- INSTRUCTIONS TO FOLLOW -
Write out exactly the lines below starting at the one containing "Task: Click the magenta" and ending at the one containing "Given: Click the 250.00 price axis label". Omit every picture.

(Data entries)
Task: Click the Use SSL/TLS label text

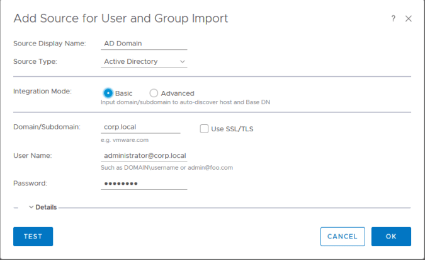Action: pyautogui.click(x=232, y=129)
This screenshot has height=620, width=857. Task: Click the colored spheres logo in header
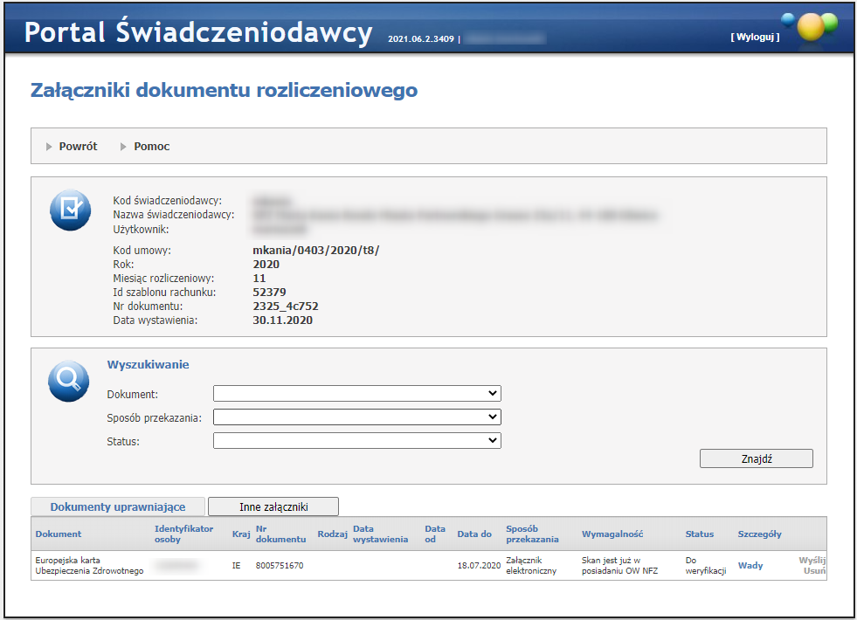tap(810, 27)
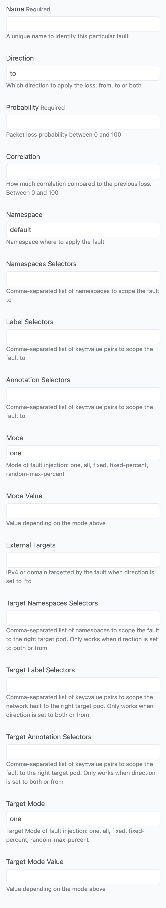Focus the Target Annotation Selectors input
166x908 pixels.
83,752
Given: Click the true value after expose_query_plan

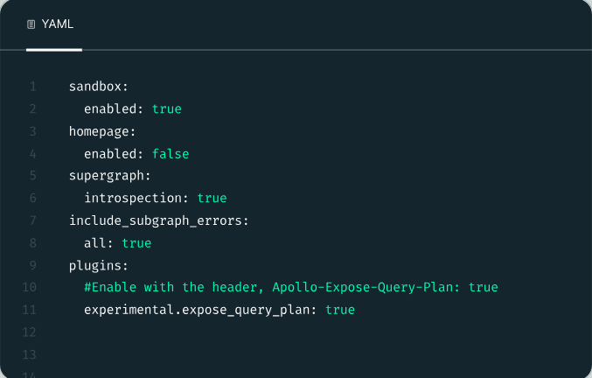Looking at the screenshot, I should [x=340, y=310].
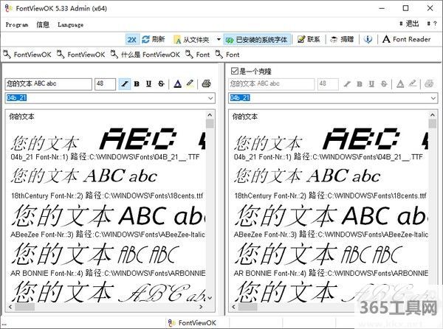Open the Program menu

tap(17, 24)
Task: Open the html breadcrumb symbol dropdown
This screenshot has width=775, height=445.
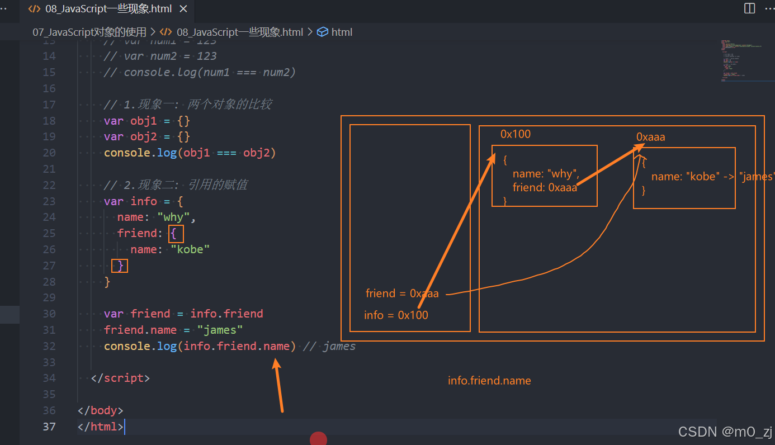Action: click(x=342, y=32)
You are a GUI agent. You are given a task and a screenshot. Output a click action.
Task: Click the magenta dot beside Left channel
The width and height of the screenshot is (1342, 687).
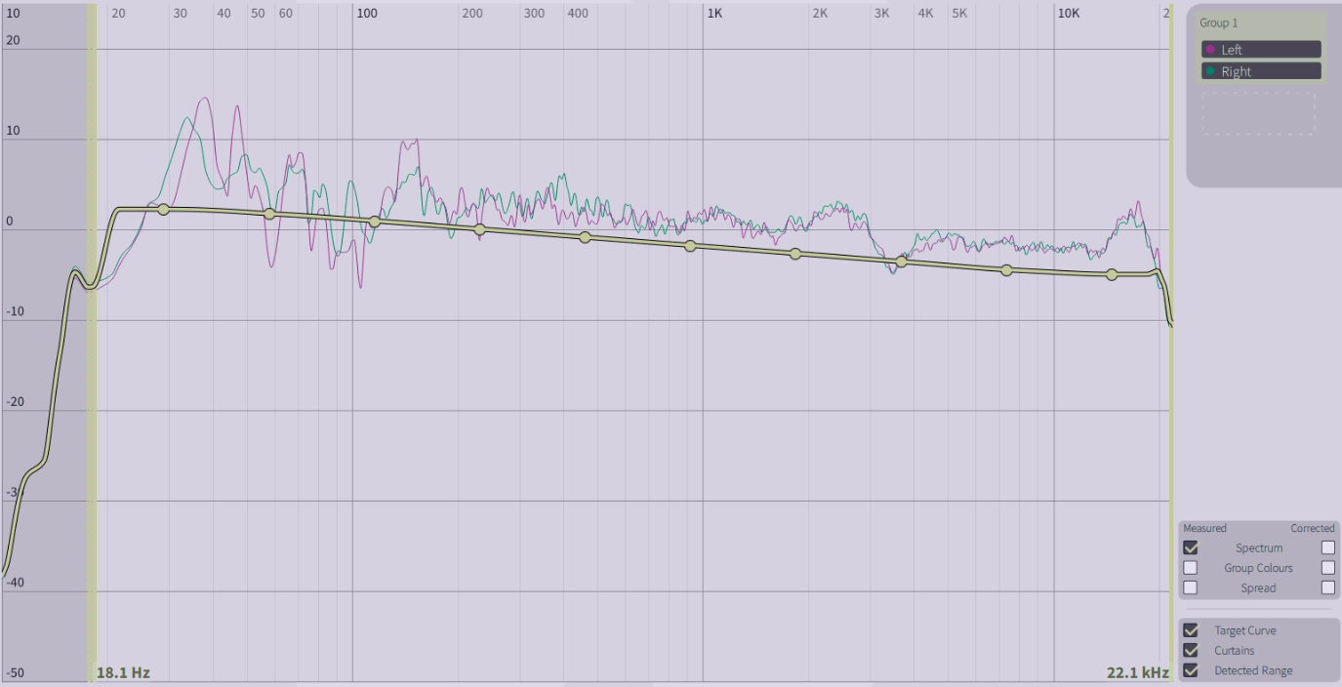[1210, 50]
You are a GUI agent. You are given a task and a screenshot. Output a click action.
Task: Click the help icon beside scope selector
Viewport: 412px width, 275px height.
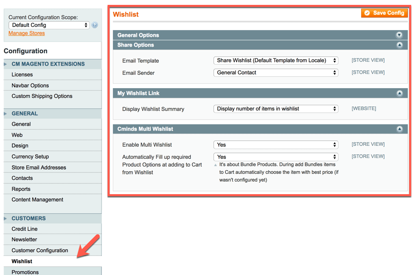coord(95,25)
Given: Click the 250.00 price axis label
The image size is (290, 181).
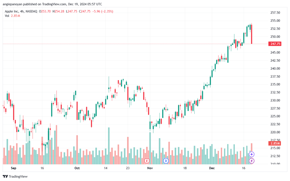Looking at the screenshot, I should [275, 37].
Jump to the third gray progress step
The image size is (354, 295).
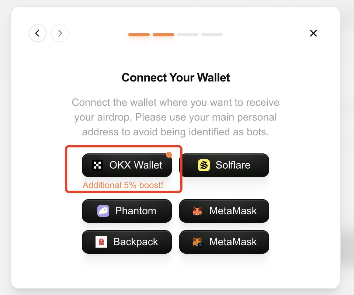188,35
---
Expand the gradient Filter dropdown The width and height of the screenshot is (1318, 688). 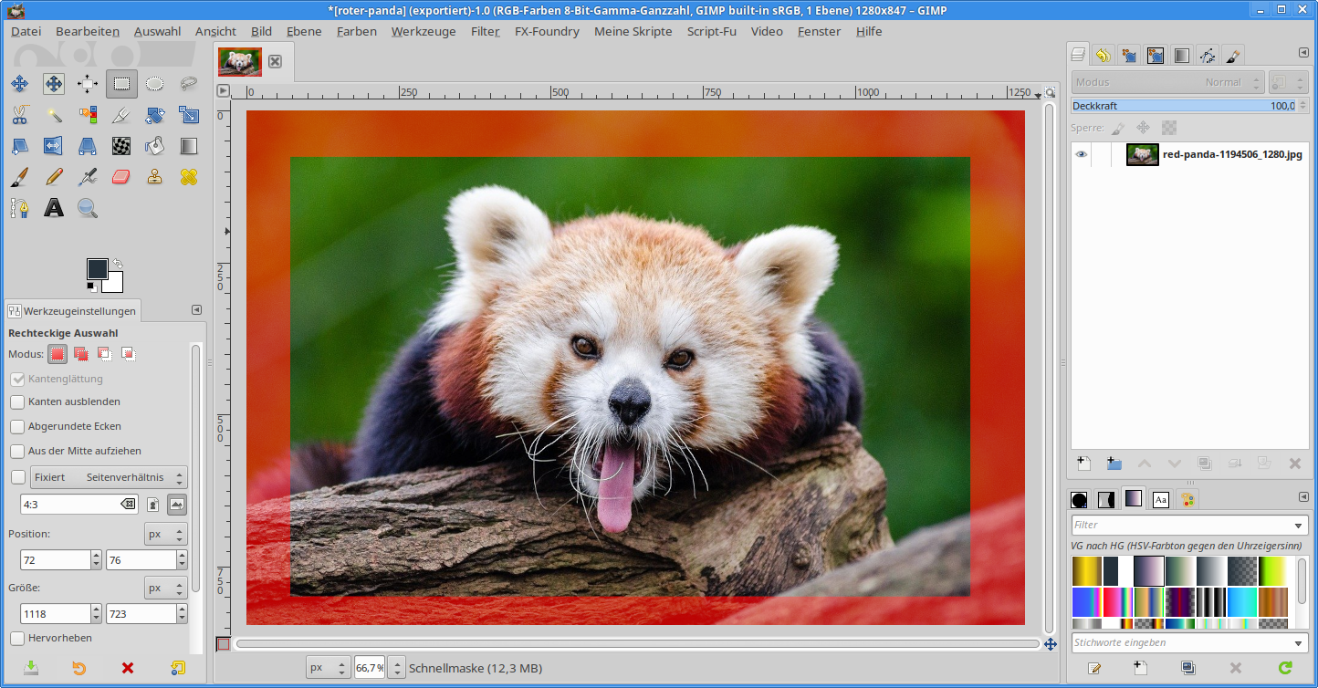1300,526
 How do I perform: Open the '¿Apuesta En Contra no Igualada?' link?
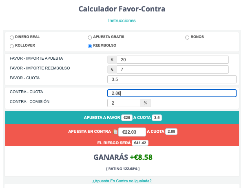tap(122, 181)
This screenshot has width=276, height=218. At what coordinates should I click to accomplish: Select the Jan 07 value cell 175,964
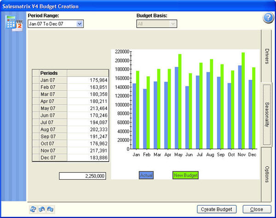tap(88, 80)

- RESPONSE TO THIS TASK -
Task: Click the magenta dot beside Left channel
The width and height of the screenshot is (1342, 687).
[1210, 50]
You are a GUI agent. You are given a task and a screenshot. Output a click action.
Task: Click the help icon beside scope selector
Viewport: 412px width, 275px height.
coord(95,25)
Given: Click the 250.00 price axis label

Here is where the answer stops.